Соклей мог бы сделать подсчёт в уме. Менедему пришлось использовать фишки на счётной доске. С её помощью он сумел получить ответ почти так же быстро, как и кузен:

— Семнадцать, и ещё половина.

— Звучит похоже на правду, — эллин принялся считать сикли и передавать их Менедему один за другим, — …шестнадцать… семнадцать. — Он протянул родосцу маленькую монетку: — И полсикля, для ровного счёта.

— Большое спасибо, — сказал Менедем. — У меня ещё есть окорока из Патары, если хочешь…

— Дай-ка мне кусочек попробовать, — попросил офицер. Менедем дал. Офицер расплылся в улыбке: — О, клянусь богами, этот поросёнок умер счастливым.

Заплаченной ценой эллин осчастливил и Менедема. Обернувшись к рабу, он добавил:

— Давай, Сирос. Перекинь этот окорок через плечо. Могу я попросить у тебя кусок верёвки, родосец? Бери амфору, и шагай.

— Да, господин, — ответил раб на корявом греческом с арамейским акцентом и, обливаясь потом, поплёлся с корабля вслед за своим хозяином. Раб был меньше ростом и гораздо худее эллина, но гордость не позволила бы хозяину опускаться до тяжёлой работы, когда у него есть раб.

Менедем с Диоклеем смотрели вслед этой парочке.

— Что скажешь? — спросил келевст. — Если бы к нам явился один солдат, я решил бы, что это счастливый случай, и назавтра забыл про это. Но если двое, да прямо с утра…

— Да, — склонил голову Менедем. Взгляд упал на новую пригоршню серебра. — Интересно, сколько ещё мы получим, — и ему пришла в голову новая мысль: — И ещё интересно, не было ли то масло, что подавал Андроник для пробы, из лучших, не то, что на каждый день? Не удивлюсь, если так. И оно всё равно не очень.

— Это знает только он, — ответил Диоклей. — Ну а мы, по крайней мере, узнали, что наше масло именно такое, как мы и обещали.

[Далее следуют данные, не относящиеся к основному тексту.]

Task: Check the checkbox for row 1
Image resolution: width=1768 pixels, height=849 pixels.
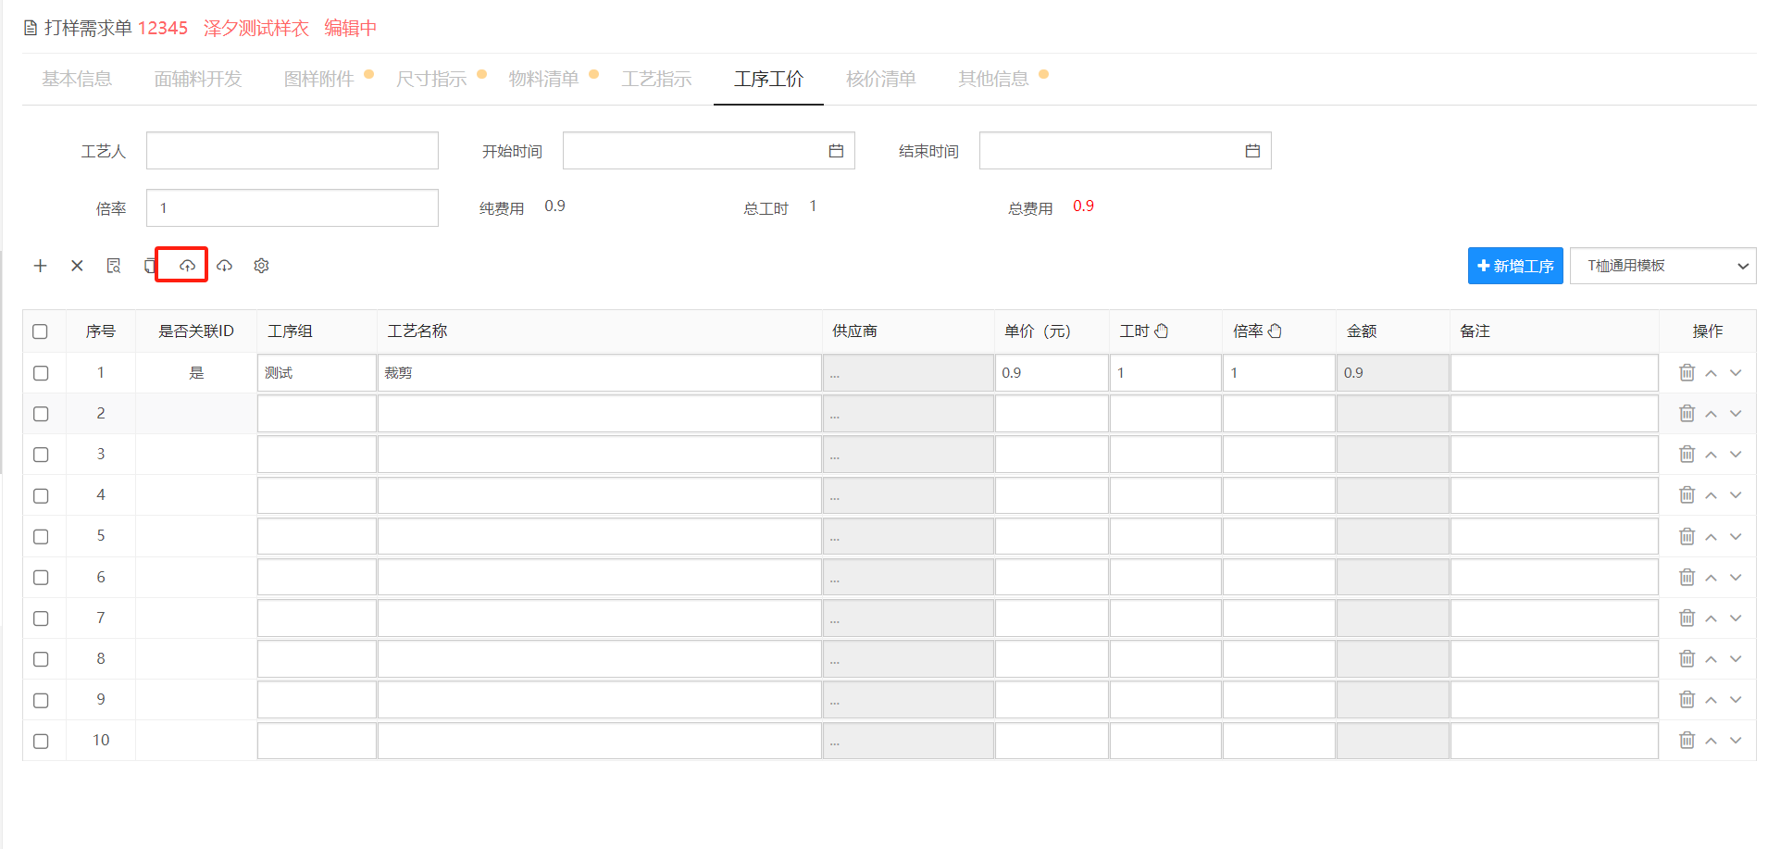Action: (x=41, y=373)
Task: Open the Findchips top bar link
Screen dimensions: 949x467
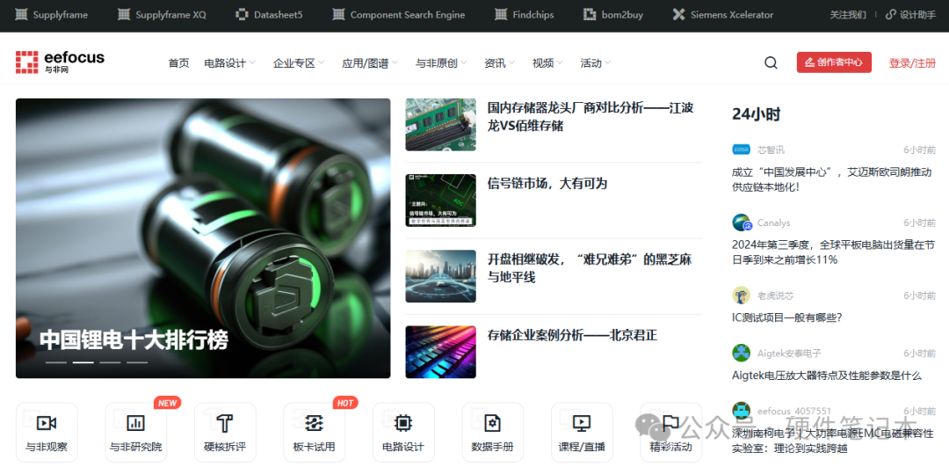Action: (525, 15)
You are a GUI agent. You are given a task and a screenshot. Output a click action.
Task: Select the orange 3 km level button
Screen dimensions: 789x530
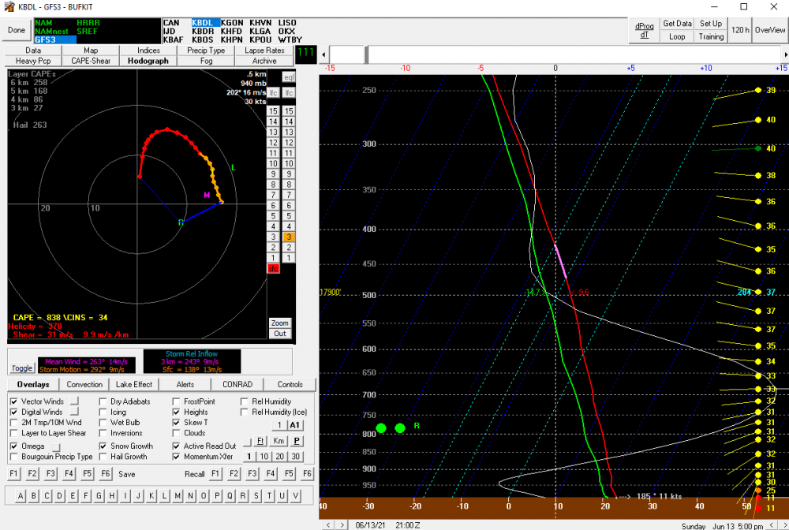(289, 237)
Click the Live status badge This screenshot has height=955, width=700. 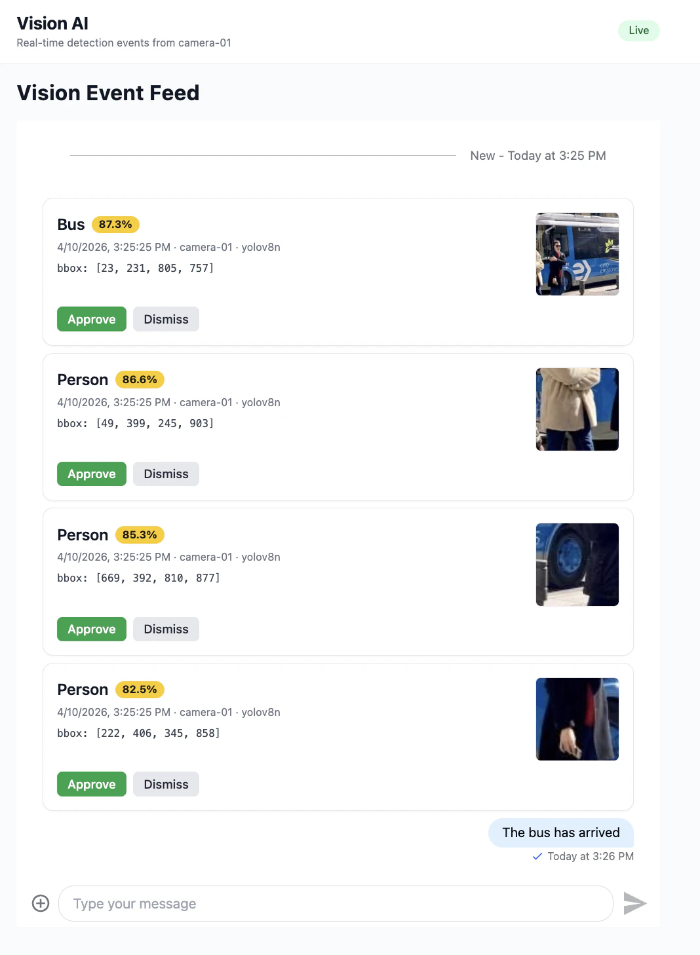coord(639,30)
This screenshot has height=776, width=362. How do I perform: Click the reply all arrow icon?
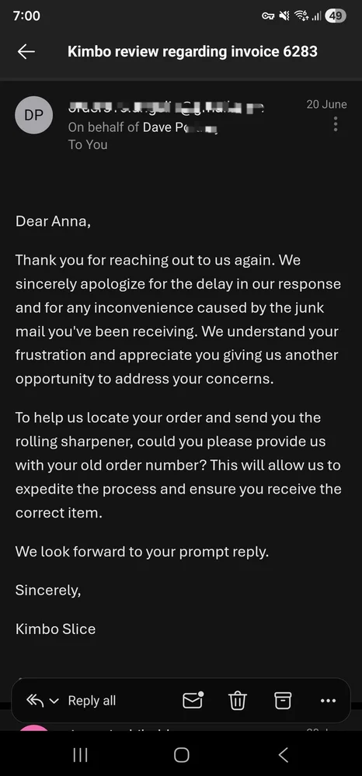tap(35, 700)
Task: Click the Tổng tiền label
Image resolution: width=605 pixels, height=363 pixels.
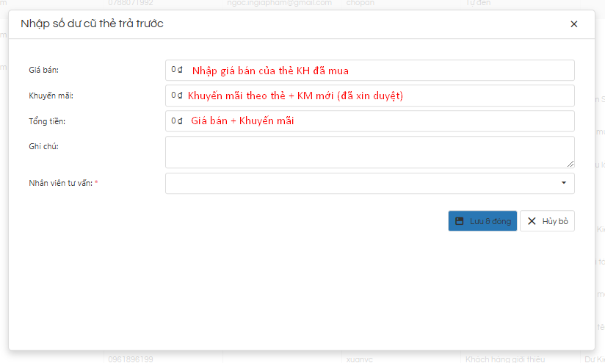Action: coord(47,121)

— Да, я тоже об этом думал, — вздохнул Менедем. — Так трудно от него избавиться, что я и сам уже волновался. От родни получить товар лучшего качества сложнее, но нужно стараться. Иначе кто нам поверит, когда мы вернёмся через год-два?

Диоклей рассмеялся.

— Тут, шкипер, это не имеет значения. Если мы и вернёмся сюда через пару лет, вполне возможно, на месте гарнизона Антигона обнаружим гарнизон Птолемея.

— Да, не могу сказать, что ты не прав, даже и пытаться не стану. Или, возможно, мы узнаем, что люди Птолемея здесь были и Антигон их опять прогнал.

— Может и так, — согласился келевст. — Эти двое будут колотить друг друга, как в панкратионе, до тех пор, пока один уже не сможет уже шевелиться.